The Stansfeld Education Centre, by the Shotover Country Park in Quarry Road, Headington, used by a number of Oxford schools, is owned by Birmingham City Council which has identified it as an area to help save a total of £340m over the next two years.
Teachers and councillors in Headington have described Stansfeld, which offers kids residential courses and includes a five-a-side football pitch and adventure playground, as irreplaceable.
Head of Windmill Primary School in Margaret Road, Headington, Lynn Knapp said: “We are very concerned as we use it on a weekly basis.
“The benefits children get from it are huge. If it closed, it would be irreplaceable.”
Bethan Baldwin, senior nursery teacher at Headington Quarry Foundation Stage School, agreed.
She said: “We are really, really desperate for it to stay open.
“The children get a fantastic experience of being outdoors throughout the season and it gives them a chance to do things they don’t necessarily do with their families.”
County councillor for Headington and Quarry Roz Smith, a trustee of Windmill Primary School, has started a petition to keep it open, which she said hundreds had signed.
She said: “It’s an excellent facility not just for local schools, but for children all across the country. It would be terrible if it closed.”

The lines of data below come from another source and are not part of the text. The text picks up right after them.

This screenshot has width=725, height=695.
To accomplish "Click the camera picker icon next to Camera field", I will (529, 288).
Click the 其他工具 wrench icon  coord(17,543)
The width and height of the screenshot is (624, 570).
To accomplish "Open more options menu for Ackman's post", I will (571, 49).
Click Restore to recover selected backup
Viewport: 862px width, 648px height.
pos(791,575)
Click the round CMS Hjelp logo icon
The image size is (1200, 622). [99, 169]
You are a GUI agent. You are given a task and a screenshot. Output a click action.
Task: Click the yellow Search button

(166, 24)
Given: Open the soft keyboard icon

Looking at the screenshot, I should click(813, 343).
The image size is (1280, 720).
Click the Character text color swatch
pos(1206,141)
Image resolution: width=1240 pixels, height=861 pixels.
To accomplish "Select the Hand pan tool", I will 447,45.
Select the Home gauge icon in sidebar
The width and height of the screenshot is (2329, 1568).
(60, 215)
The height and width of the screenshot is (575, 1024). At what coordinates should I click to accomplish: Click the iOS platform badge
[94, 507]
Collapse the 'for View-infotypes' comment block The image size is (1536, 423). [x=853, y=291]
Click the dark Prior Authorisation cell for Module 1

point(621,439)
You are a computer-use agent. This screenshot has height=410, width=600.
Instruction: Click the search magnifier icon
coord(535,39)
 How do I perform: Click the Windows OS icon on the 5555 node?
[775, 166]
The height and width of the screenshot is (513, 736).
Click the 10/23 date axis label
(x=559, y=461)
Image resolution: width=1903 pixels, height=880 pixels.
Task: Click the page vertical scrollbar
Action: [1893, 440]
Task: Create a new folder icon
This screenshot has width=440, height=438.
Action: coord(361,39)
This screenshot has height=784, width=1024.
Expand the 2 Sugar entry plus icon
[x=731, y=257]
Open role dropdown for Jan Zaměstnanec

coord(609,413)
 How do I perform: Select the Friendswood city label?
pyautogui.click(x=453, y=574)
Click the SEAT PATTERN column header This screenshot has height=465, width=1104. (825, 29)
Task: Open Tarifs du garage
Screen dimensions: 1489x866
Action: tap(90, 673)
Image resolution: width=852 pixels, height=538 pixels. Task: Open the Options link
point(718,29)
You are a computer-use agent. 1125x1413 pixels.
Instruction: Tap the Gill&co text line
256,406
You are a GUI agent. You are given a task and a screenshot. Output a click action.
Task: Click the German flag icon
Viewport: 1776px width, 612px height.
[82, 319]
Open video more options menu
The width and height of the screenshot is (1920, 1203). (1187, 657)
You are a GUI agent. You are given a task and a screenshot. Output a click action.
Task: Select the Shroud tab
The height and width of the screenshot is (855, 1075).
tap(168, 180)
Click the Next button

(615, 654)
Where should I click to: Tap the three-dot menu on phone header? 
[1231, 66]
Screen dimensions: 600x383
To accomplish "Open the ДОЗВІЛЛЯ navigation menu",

Birmingham City Council is holding a consultation on its outdoor education centres and the closing date is January 19.
Cllr Smith said: “Every council is dealing with cuts, but there are certain things that are necessary to keep.”
City Councillor for Headington Ruth Wilkinson said: “It’s an outstanding resource. We must do everything we can to preserve it so that our local children can learn about our natural environment.”
When asked about potential closure of the centre, Kris Kowalewski from Birmingham City Council, said: “The Outdoor Learning Service is running at a deficit of over £1m per year with a projected loss for 2013/14 of £1.21m and estimated repairs of £4.1m.
“With ongoing budget pressures too – we have a projected funding gap of £840m by 2016/17 – this is clearly not sustainable.
“Our resources must be focused on our core statutory services and protecting our most vulnerable children, so it is right that we consider looking to the market to provide other services that are simply too expensive for the council to run.”